脳転移マウスモデルの確立: 6〜8週齢の雌C57BL/6マウスを使用し、ソジウムペントバルビタールまたはイソフルラン麻酔下で、超音波ガイドを用いて左心室に5 × 10^4個のルシフェラーゼ標識LLC1細胞を29Gインスリン注射器で心腔内注射した。注射後、生物発光イメージング (BLI) により週次で脳転移の進行をモニタリングした (Figure 2)。細胞の凝集や沈降を防ぐため、注射直前に細胞懸濁液を再懸濁した。

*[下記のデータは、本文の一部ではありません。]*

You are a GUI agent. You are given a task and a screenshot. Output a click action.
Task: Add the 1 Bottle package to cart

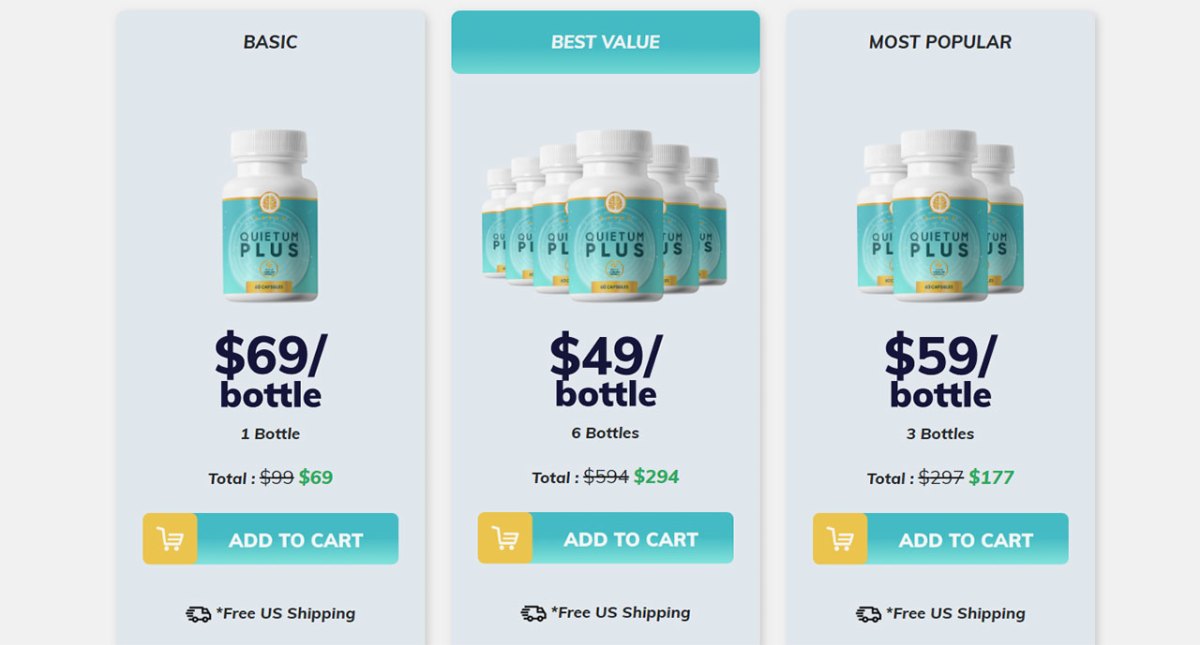coord(296,540)
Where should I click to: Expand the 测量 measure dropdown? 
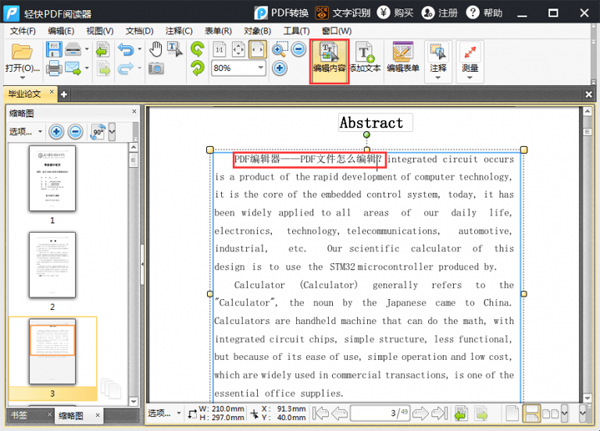469,60
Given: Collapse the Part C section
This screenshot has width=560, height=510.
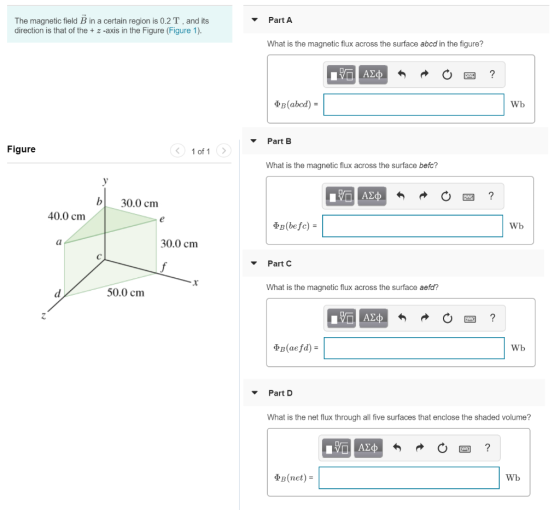Looking at the screenshot, I should (x=254, y=263).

脳転移コロニーの回収と継代: 脳シグナルが検出されたマウスは安楽死させ、脳を摘出した。摘出脳から脳転移巣 (BrMs) を分離し、眼科用ハサミで細切した。細切したBrMsは、コラゲナーゼ1溶液 (1 mg/mL、37°Cで30分間) およびTrypsin-EDTA溶液 (0.025%、37°Cで10分間) を用いて順次消化した。消化後、70 μmフィルターで組織塊を除去し、ピューロマイシン選択 (4 μg/mL、7日間) により腫瘍細胞を精製・継代培養した。このプロセスにより、初代の脳転移細胞株LLC1-BMT1が樹立された (Figure 3, Figure 4)。
in vivo選択の繰り返し: 上記の心腔内注射、BLIモニタリング、脳転移コロニー回収・継代のプロセスを計4ラウンド繰り返すことで、高脳転移性LLC1-BMT5 (第5世代) 亜株を確立した。この全プロセスには約6〜7ヶ月を要した。各ラウンド後には、低継代数の細胞を凍結保存し、転移能の維持に努めた。